To parameterize the types in a new single function, we need to name the type parameter, just as we do for the value parameters to a function. You can use any identifier as a type parameter name. But we’ll use T
because, by convention, type parameter names in Rust are short, often just one letter, and Rust’s type-naming convention is UpperCamelCase. Short for type, T
is the default choice of most Rust programmers.
When we use a parameter in the body of the function, we have to declare the parameter name in the signature so the compiler knows what that name means. Similarly, when we use a type parameter name in a function signature, we have to declare the type parameter name before we use it. To define the generic largest
function, we place type name declarations inside angle brackets, <>
, between the name of the function and the parameter list, like this:
fn largest<T>(list: &[T]) -> &T {
We read this definition as: the function largest
is generic over some type T
. This function has one parameter named list
, which is a slice of values of type T
. The largest
function will return a reference to a value of the same type T
.
Listing 10-5 shows the combined largest
function definition using the generic data type in its signature. The listing also shows how we can call the function with either a slice of i32
values or char
values. Note that this code won’t compile yet, but we’ll fix it later in this chapter.
Filename: src/main.rs
fn largest<T>(list: &[T]) -> &T {
let mut largest = &list[0];
for item in list {
if item > largest {
largest = item;
}
}
largest
}
fn main() {
let number_list = vec![34, 50, 25, 100, 65];
let result = largest(&number_list);
println!("The largest number is {result}");
let char_list = vec!['y', 'm', 'a', 'q'];
let result = largest(&char_list);
println!("The largest char is {result}");
}
Listing 10-5: The largest
function using generic type parameters; this doesn’t compile yet
If we compile this code right now, we’ll get this error:
$ cargo run
Compiling chapter10 v0.1.0 (file:///projects/chapter10)
error[E0369]: binary operation `>` cannot be applied to type `&T`
--> src/main.rs:5:17
|
5 | if item > largest {
| ---- ^ ------- &T
| |
| &T
|
help: consider restricting type parameter `T`
|
1 | fn largest<T: std::cmp::PartialOrd>(list: &[T]) -> &T {
| ++++++++++++++++++++++
For more information about this error, try `rustc --explain E0369`.
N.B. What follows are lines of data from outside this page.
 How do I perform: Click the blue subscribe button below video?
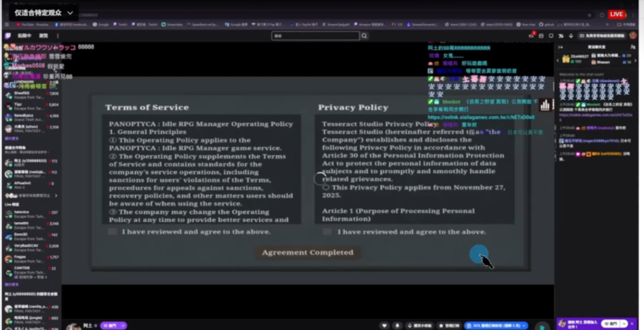click(496, 325)
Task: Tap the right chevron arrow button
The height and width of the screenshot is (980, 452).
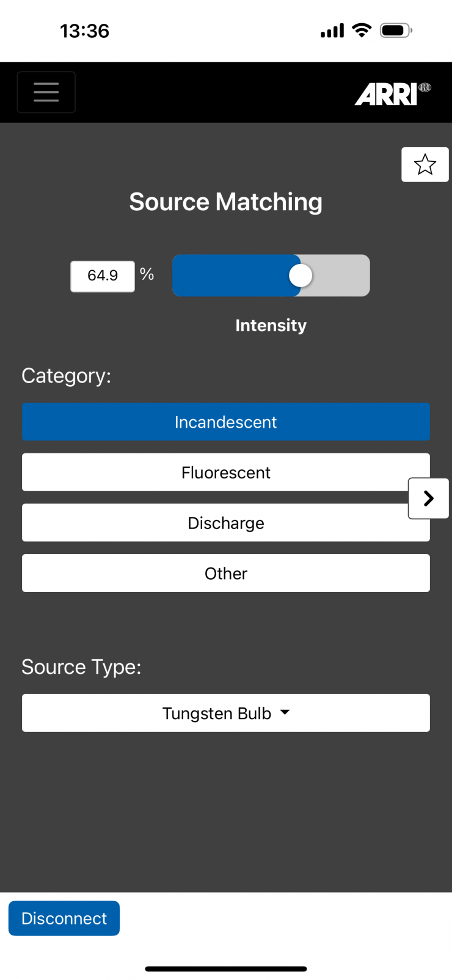Action: (x=429, y=499)
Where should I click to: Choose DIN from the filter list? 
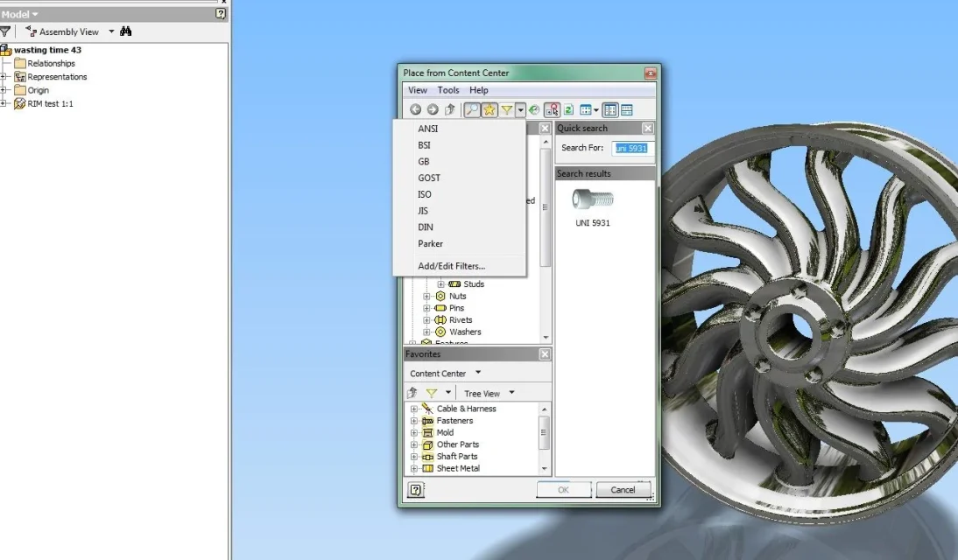pyautogui.click(x=426, y=228)
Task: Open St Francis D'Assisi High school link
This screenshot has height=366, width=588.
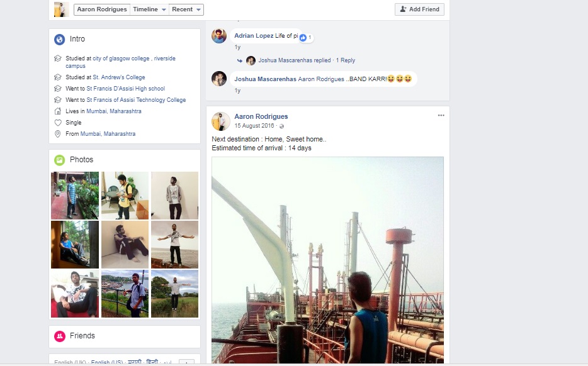Action: [125, 89]
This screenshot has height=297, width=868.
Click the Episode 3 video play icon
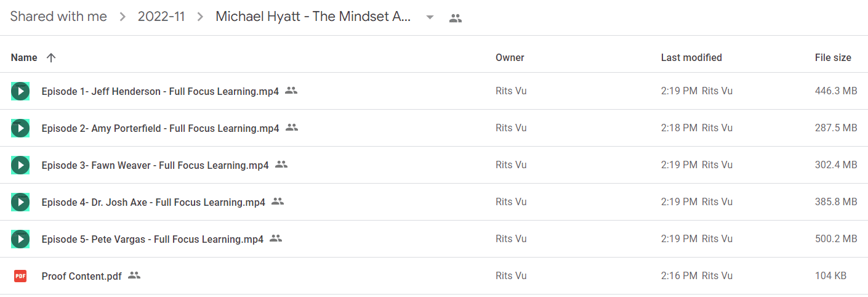click(20, 165)
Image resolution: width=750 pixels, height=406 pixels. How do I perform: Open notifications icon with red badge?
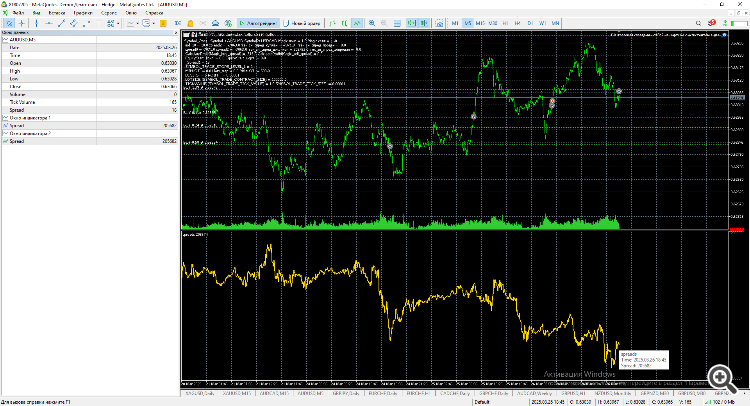pyautogui.click(x=712, y=23)
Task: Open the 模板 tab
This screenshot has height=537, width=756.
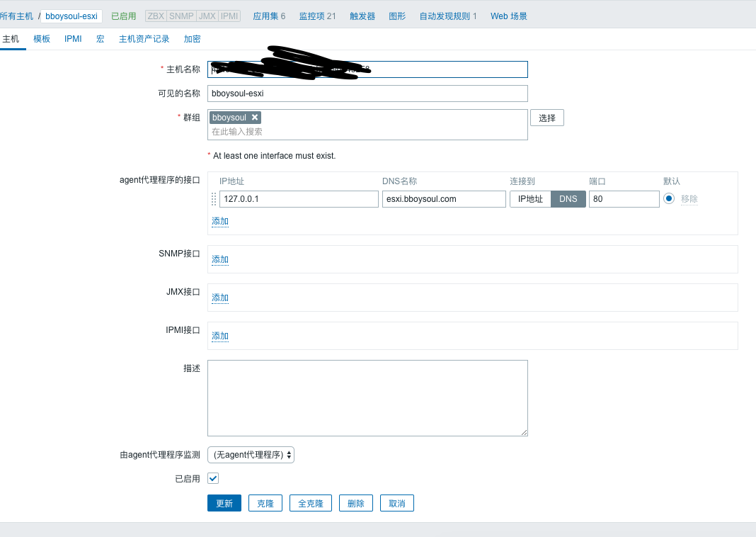Action: pyautogui.click(x=42, y=39)
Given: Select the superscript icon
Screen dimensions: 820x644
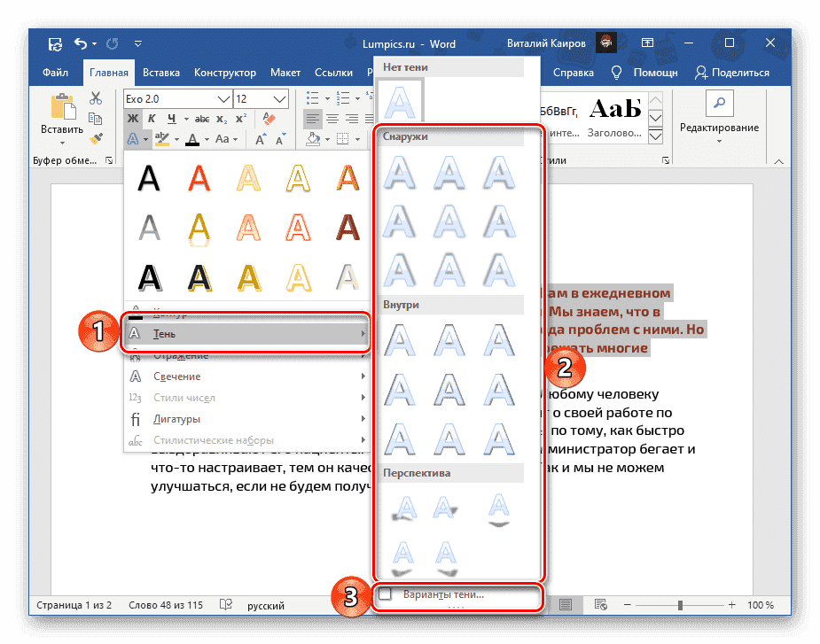Looking at the screenshot, I should coord(241,118).
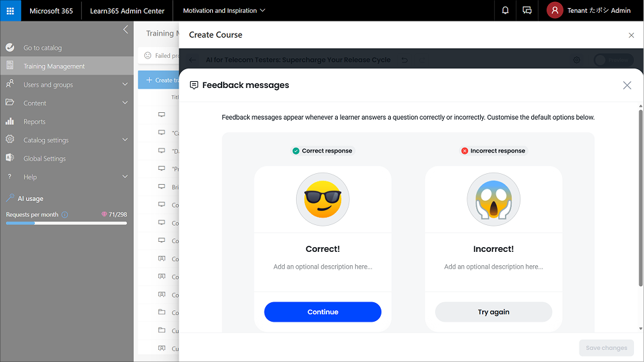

error: could not compile `chapter10` (bin "chapter10") due to 1 previous error
The help text mentions std::cmp::PartialOrd
, which is a trait, and we’re going to talk about traits in the next section. For now, know that this error states that the body of largest
won’t work for all possible types that T
could be. Because we want to compare values of type T
in the body, we can only use types whose values can be ordered. To enable comparisons, the standard library has the std::cmp::PartialOrd
trait that you can implement on types (see Appendix C for more on this trait). By following the help text’s suggestion, we restrict the types valid for T
to only those that implement PartialOrd
and this example will compile, because the standard library implements PartialOrd
on both i32
and char
.
In Struct Definitions
We can also define structs to use a generic type parameter in one or more fields using the <>
syntax. Listing 10-6 defines a Point<T>
struct to hold x
and y
coordinate values of any type.
Filename: src/main.rs
struct Point<T> {
x: T,
y: T,
}
fn main() {
let integer = Point { x: 5, y: 10 };
let float = Point { x: 1.0, y: 4.0 };
}
Listing 10-6: A Point<T>
struct that holds x
and y
values of type T
The syntax for using generics in struct definitions is similar to that used in function definitions. First we declare the name of the type parameter inside angle brackets just after the name of the struct. Then we use the generic type in the struct definition where we would otherwise specify concrete data types.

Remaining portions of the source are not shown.